Infelizmente dos debates que tiveram lugar nas datas acima citadas, para além do vice-presidente da UNITA, Raúl Danda e do deputado Carlos Kandanda que com algumas dificuldades representou a CASA-CE, já ninguém honrou o convite. Depois dos responsáveis do governo de Angola e do MPLA, designadamente o Ministro da Administração do Território, Bornito de Sousa, e o Secretário-Geral do MPLA, Paulo Kassoma, terem em cima da hora manifestado a sua indisponibilidade, tal como fez também o Presidente da CNE, André Silva Neto, com quem também se contava para os debates, da organização soube-se que o embaixador Luvualu de Carvalho iria representar as autoridades angolanas, mas isso acabou por não acontecer.

Em Berlim apenas apareceu, como que caído de pára-quedas, o “habitué“ comentador do MPLA Gildo Matias. Depois do quadro traçado sobre Angola, quer por Alex Vines da Chatham House, quer pelo vice-presidente da UNITA, Gildo Matias em defesa da verdade pelo tamanho do seu bolso, para além de fazer as “perguntas-comentários“, prontamente respondidas por Raúl Danda, tentou “forçar“ uma intervenção, procurando dar respostas às diferentes perguntas levantadas pela plateia, o que obrigou a organização a mandá-lo sentar-se pois não estava ai como prelector. “Devia ter vindo um dos responsáveis convidados para expor os seus pontos de vista“ – disse a moderadora do evento, portanto uma alta dirigente da Fundação Alemã Konrad Adenauer.

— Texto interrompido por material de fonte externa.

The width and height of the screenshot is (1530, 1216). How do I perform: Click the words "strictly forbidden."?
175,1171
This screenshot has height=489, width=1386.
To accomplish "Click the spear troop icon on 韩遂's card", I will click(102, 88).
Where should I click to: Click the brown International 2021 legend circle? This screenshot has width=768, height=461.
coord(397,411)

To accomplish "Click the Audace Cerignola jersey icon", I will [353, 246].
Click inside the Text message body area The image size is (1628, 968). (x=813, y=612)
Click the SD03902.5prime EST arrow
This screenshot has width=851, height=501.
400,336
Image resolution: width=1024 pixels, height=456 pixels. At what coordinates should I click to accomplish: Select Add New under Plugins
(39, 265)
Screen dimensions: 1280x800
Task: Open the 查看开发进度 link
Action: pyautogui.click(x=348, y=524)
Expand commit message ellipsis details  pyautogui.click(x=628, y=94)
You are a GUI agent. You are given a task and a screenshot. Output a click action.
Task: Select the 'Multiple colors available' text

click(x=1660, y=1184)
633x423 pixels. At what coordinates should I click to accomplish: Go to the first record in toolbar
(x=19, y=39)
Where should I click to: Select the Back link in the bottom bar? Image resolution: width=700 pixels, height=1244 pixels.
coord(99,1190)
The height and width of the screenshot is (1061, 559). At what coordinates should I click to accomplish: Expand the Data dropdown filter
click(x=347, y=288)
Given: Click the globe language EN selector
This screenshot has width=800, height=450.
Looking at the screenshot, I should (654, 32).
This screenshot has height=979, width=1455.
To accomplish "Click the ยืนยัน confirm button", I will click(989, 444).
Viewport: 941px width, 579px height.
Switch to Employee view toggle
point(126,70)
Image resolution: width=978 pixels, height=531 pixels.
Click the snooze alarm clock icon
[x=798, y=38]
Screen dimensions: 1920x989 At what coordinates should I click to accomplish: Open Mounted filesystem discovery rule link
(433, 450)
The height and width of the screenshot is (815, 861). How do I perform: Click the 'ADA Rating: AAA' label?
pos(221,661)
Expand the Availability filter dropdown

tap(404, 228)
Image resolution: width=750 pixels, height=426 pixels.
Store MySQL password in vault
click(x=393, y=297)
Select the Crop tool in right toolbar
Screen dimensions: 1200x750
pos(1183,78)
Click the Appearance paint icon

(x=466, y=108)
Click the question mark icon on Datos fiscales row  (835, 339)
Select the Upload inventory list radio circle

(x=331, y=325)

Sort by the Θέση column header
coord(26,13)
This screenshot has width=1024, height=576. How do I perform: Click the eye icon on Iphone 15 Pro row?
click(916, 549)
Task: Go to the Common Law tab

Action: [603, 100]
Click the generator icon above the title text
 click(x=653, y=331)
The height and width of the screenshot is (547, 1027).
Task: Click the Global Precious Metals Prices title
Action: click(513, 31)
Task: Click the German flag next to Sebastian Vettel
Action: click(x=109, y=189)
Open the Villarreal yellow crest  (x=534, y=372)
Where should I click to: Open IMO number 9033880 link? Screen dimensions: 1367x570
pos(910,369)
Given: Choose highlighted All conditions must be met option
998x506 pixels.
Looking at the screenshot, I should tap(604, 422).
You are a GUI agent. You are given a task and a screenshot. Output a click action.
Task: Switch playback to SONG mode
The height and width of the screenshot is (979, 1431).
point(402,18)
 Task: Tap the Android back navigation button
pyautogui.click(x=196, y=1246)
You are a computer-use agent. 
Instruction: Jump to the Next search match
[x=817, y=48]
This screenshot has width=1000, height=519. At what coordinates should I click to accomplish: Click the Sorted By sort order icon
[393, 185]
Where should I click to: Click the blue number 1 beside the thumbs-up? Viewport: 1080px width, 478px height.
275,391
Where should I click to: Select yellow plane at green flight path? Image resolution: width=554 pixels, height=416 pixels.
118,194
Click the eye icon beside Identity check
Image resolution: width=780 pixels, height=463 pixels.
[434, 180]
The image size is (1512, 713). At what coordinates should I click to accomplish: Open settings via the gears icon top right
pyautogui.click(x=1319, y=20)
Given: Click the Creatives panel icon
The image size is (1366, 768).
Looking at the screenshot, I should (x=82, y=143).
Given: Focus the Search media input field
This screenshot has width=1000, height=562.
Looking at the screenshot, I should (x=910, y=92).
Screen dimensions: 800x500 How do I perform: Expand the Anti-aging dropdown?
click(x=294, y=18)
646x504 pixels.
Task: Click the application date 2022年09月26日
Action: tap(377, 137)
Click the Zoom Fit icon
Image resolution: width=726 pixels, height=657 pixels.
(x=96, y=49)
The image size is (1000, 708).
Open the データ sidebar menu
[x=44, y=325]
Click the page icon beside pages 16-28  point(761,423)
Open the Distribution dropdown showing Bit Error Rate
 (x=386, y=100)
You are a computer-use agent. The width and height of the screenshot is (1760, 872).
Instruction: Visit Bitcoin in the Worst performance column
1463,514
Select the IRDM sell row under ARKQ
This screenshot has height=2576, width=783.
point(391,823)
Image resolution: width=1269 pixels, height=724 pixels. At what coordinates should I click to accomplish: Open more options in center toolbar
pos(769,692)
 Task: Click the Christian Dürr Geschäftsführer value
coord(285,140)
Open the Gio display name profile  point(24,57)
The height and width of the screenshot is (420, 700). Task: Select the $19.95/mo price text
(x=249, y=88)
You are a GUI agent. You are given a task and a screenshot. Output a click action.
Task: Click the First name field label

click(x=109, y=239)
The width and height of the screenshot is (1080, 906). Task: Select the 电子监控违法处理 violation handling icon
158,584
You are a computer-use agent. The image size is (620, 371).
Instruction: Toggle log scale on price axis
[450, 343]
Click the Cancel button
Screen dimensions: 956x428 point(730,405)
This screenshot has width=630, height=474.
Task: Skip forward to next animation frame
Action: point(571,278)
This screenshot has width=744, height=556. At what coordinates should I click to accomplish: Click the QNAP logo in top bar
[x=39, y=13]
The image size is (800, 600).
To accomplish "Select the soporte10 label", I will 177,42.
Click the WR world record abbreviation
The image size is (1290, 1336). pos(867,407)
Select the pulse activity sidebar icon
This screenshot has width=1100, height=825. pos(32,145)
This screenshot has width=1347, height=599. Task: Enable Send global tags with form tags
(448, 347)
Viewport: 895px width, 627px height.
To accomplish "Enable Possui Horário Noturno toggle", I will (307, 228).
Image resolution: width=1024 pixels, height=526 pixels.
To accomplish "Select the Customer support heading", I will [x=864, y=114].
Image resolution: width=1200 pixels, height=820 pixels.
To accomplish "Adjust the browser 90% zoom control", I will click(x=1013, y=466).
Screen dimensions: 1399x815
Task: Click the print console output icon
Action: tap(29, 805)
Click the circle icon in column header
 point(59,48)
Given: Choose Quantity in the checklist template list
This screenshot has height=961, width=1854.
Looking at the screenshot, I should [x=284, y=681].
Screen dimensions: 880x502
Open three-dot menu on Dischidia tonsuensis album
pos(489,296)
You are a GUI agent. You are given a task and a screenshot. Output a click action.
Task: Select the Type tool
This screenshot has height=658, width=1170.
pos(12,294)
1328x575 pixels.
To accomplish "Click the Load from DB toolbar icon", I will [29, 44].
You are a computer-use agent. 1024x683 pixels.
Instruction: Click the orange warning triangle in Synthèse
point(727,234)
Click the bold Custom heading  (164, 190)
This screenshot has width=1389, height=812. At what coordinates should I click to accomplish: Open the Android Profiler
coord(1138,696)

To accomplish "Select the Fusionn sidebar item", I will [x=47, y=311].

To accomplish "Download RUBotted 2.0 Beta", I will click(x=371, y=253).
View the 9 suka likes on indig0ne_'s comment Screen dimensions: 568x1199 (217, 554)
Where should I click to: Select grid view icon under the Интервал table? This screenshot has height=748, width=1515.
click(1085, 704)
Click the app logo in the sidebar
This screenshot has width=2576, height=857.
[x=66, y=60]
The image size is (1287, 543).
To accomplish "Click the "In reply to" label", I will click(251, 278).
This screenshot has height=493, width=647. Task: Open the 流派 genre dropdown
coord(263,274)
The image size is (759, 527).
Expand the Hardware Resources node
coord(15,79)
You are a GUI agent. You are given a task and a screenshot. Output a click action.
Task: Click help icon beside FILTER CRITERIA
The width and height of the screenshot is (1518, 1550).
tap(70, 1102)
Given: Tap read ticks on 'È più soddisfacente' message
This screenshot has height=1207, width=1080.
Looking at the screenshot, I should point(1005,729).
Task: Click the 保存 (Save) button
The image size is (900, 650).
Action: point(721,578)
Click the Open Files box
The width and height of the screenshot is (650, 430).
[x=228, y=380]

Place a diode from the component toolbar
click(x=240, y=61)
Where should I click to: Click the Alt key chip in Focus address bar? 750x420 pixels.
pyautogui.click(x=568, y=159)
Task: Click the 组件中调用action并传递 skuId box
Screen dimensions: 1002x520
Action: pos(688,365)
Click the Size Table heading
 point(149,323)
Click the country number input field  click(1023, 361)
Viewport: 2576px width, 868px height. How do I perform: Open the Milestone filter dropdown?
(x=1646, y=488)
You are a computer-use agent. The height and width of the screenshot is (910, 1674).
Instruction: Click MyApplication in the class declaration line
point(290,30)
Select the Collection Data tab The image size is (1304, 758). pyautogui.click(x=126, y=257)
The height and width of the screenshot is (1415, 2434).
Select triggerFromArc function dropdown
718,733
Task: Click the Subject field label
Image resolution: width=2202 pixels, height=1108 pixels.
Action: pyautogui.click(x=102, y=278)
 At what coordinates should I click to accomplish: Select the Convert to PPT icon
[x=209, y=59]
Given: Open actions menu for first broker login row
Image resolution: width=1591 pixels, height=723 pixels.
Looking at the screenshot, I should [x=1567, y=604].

Eu acho que estas práticas dos nossos camaradas do MPLA deviam ser corrigidas, pois não ajudam no processo do aprofundamento da democracia em Angola. É óbvio que quando se aproximam eleições, quer a comunidade nacional, como a internacional, ficam de olhos virados para as forças políticas que pretendem trazer qualquer mudança no país, por isso a realização de debates são necessários pois não só ajudam os eleitores a compreender melhor os manifestos eleitorais, como também chamam a atenção dos parceiros internacionais que pretendem perspectivar a cooperação com o país.

Nós sabemos que as eleições nos países africanos representam “conditio sine qua non” para a estabilidade política e social. Este facto explica-se fazendo recurso às ciências políticas e ao direito constitucional. Tal explicação assenta no facto de que as ciências políticas e do direito constitucional servem-se de determinados critérios para classificar um Estado como uma democracia ou uma ditadura, e um dos critério é justamente a realização periódica de eleições.

Por tal razão, muitos Estados africano não querendo ser classificados como ditaduras, que violaria o princípio da autodeterminação interna dos povos, provocando o direito de revolta da população (Secessio plebis), o que legitimaria uma intervenção humanitária à luz do documento “A larger freedom”, preferem realizar eleições periódicas, ainda que de fachada. Tais países são por isso denominados, no âmbito das ciências politica, democracias de fachada, ou democracias eleitorais. Porque o único final de democracia em tais países são as eleições.

A Angola dirigida pelo MPLA não se enquadra nesta leitura?

Pensar que o voto é a única fonte de legitimação do poder é uma ideia antiquada e obsoleta, e continua a ser principal razão dos consecutivos “golpes de estado silenciosos (fraude eleitoral)” das democracias, na medida em que desaparecem os vínculos de Estado e as maiorias, sob pretexto de terem sido eleitas democraticamente, arrogam-se o direito de decidir sobre tudo e sobre todos, até sobre as questões de vida e morte das minorias.

Quem chega ao poder nestas condições, como é o caso do José Eduardo dos Santos, depois fica com dificuldades de respeitar a carta magna do país e nem consegue imaginar-se como um presidente cessante. Esta é a razão dos comentários de momento na nossa sociedade, isto é, se o JES passa a ser ou não um presidente emérito. A verdade é que se esta ideia for aprovada, isto só vai provocar um conflito do papel social no próximo governo. O contrário não funciona.

Tudo isto faz parte do modo de pensar do MPLA e o seu entendimento sobre a ideia de democracia. Em suma, com o (actual) MPLA no poder nunca teremos uma Angola próspera.